La inteligencia artificial evoluciona de forma más o menos silenciosa, aplicándose a nuestras vidas en campos como la aviación, la medicina o las finanzas sin que apenas seamos conscientes de ello. Sin embargo, cada cierto tiempo, una noticia especialmente llamativa nos recuerda que las máquinas «inteligentes» son una realidad con la que convivimos desde hace tiempo.

El pasado mes de octubre nos sorprendimos con una publicación que se hizo rápidamente viral: Sophia, un robot humanoide desarrollado por la compañía Hanson Robotics, se convertía en el primer robot con ciudadanía de un país, en concreto Arabia Saudí.

Sin duda un golpe de efecto marketiniano para dar más visibilidad a la Cumbre de Inversión Futura celebrada en Riad aunque, como era previsible, rápidamente se volvió en contra de los organizadores dada la precaria situación del país respecto a los derechos humanos y el papel de la mujer en la sociedad.

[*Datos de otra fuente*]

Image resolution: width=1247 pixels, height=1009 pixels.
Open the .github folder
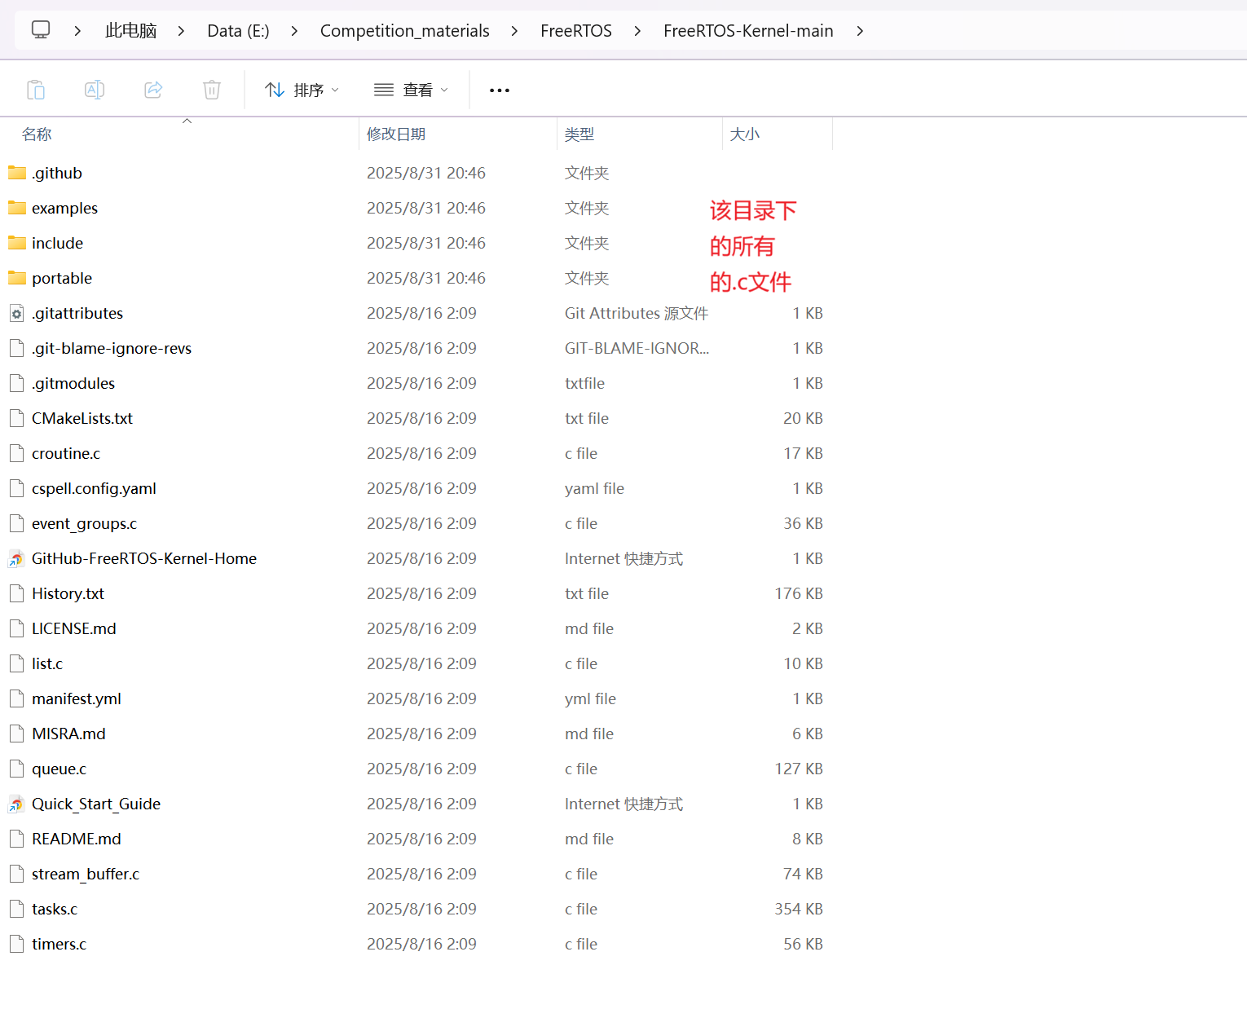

Realmente, si nos tomamos al pie de la letra la conversión de Sophia a la categoría de ciudadana, miles de preguntas y debates éticos se abren ante nuestros ojos. ¿Sophia podría casarse con un humano? ¿Y adoptar? ¿Tendría derecho a votar en las elecciones? ¿Desconectarla deliberadamente podría considerarse un asesinato? ¿Podría elegir por si misma a qué destinar el dinero obtenido en sus actos públicos?

Esto nos recuerda a películas como la injustamente denostada IA de Spielberg o la mítica Blade Runner. En ambas los seres dotados de inteligencia artificial son capaces de infiltrarse entre los humanos reales aunque todavía existan ciertos matices que los «delatan» ante la sociedad y los convierten en «ciudadanos de segunda clase».

Curiosamente, en la ficción, estos personajes pocas veces se quedan en terrenos neutros, o bien parecen tener más corazón que los propios humanos o bien su muestran una maldad a prueba de bomba.

En el caso de Sophia en principio nos encontramos ante una inteligencia artificial programada para ser amable e ingeniosa pero también nos hemos encontrado casos inquietantes como Tay, de Microsoft, que una vez programado se lanzó a Twitter para «conversar» de forma fluida con jóvenes de 18 a 24 años y acabó volviéndose racista, antisemita y homófobo en menos de un día. En este caso la solución fue drástica: desconectar la inteligencia artificial de forma inmediata, lo que traducido significa básicamente «matar» a Tay. Por suerte o por desgracia nadie había decidido nombrarle ciudadano de ningún país ni otorgarle derecho alguno, así que simplemente desapareció sin dejar rastro.